→ **WORK REQUEST**: Every line below that has "dimensions" in it should be copied.

[Saved data entries]

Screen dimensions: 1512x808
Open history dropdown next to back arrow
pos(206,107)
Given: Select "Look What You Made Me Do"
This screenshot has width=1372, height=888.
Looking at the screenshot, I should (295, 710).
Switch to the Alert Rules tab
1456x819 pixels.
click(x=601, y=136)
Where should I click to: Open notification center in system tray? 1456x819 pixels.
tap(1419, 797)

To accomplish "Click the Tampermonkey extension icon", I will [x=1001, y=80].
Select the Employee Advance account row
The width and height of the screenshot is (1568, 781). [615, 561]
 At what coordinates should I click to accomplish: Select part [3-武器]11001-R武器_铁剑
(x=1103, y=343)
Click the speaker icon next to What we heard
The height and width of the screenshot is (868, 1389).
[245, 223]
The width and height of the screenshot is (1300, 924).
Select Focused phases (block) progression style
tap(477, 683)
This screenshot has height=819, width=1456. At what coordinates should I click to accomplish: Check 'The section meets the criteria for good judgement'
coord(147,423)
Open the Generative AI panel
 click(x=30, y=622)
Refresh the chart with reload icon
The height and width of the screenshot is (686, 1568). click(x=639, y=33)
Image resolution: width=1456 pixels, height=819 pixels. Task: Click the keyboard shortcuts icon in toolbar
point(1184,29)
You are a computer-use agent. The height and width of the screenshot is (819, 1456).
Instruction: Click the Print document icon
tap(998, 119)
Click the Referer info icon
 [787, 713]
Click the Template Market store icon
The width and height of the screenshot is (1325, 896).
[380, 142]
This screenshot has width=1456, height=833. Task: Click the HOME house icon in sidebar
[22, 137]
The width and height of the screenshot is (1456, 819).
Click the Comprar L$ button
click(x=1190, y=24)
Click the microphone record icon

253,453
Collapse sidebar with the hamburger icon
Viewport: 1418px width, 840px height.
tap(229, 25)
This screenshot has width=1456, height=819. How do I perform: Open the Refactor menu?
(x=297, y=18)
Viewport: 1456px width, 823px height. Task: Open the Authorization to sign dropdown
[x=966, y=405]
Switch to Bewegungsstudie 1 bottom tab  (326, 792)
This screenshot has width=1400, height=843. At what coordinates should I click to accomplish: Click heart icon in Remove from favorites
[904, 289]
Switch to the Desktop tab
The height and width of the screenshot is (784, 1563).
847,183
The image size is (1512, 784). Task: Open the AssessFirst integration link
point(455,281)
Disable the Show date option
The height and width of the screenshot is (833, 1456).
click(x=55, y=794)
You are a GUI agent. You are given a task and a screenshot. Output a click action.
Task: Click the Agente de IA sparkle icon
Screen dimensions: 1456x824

→ **SOLUTION TO THE PROBLEM**:
Screen dimensions: 1512x808
Screen dimensions: 1456x824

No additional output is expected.